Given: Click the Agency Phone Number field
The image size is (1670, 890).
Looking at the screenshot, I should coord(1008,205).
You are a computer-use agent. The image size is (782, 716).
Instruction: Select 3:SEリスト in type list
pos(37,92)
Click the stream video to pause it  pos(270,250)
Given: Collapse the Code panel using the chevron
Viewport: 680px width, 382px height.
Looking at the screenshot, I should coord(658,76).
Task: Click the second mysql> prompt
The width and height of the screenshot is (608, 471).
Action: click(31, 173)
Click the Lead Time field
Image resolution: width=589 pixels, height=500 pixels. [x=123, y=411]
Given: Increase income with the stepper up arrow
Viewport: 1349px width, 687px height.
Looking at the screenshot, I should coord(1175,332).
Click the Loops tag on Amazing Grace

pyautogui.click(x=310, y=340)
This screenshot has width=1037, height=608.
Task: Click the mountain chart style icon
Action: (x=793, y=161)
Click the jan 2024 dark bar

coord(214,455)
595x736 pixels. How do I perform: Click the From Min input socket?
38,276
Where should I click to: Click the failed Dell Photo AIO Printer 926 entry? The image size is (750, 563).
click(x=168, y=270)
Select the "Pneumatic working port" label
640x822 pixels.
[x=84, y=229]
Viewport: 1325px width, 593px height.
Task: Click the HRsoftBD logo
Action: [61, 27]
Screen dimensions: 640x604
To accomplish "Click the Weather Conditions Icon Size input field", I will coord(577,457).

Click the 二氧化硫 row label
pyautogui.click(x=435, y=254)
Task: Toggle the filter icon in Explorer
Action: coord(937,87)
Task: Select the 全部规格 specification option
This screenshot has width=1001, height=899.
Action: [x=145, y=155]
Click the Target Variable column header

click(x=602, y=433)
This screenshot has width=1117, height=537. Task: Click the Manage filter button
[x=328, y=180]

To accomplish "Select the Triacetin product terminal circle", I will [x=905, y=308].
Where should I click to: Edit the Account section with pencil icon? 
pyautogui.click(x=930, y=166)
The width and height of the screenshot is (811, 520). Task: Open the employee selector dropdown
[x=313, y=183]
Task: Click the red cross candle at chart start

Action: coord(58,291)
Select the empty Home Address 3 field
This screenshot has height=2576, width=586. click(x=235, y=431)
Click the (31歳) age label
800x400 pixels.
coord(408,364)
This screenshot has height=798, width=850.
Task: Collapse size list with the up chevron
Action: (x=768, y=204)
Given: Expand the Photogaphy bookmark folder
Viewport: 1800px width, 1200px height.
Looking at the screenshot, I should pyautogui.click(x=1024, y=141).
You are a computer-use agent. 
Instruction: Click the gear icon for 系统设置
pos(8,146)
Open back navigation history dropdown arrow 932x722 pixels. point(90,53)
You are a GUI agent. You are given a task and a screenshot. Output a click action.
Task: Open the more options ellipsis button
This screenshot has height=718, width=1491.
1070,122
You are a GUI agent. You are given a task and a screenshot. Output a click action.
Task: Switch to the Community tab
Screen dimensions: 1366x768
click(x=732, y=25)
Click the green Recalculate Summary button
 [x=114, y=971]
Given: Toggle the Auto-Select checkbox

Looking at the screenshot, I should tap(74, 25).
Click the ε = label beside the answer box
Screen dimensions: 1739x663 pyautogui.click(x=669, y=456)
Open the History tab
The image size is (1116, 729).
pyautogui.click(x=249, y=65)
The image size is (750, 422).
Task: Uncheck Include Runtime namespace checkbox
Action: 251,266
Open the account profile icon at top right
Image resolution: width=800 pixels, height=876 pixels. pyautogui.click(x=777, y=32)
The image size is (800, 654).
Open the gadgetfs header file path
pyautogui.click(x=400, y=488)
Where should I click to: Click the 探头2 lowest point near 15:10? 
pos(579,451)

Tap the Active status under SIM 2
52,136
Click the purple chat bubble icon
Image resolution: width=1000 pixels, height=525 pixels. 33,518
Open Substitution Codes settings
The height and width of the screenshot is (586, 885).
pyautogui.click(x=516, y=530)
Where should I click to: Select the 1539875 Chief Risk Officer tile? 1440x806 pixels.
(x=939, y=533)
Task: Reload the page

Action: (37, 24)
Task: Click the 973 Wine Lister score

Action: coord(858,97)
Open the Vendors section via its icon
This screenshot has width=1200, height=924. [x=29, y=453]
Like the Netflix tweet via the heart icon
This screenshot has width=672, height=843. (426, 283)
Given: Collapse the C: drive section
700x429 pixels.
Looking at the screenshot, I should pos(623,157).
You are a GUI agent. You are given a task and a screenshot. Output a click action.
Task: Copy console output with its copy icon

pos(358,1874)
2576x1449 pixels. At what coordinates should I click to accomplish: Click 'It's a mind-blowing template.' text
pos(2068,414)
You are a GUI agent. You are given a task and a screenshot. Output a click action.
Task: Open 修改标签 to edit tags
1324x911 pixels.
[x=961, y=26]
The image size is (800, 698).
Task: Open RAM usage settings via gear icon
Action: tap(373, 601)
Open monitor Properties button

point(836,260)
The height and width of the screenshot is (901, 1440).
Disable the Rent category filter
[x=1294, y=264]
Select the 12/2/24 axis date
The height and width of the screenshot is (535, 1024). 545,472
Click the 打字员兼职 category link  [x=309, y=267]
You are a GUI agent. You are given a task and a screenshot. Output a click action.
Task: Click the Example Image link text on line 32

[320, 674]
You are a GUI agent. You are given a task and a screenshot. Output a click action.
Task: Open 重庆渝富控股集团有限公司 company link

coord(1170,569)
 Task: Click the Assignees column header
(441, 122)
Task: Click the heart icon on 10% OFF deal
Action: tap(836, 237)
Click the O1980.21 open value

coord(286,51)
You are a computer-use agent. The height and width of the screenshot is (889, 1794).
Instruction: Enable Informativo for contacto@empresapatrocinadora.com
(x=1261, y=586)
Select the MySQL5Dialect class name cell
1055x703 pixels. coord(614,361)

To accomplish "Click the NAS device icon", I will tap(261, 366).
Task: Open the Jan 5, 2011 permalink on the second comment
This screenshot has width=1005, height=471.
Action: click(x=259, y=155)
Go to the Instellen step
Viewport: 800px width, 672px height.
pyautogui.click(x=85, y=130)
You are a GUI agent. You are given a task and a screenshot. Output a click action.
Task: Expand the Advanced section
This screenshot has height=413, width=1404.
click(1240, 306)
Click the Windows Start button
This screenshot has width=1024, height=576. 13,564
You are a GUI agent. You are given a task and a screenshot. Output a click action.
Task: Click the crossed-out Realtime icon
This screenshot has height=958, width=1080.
########################################
→ **Task statement**
In the material above, show every line where the word "arrow" turns up.

→ **Solution to the problem**
Given: Increase income with the stepper up arrow
Open back navigation history dropdown arrow 932x722 pixels. point(90,53)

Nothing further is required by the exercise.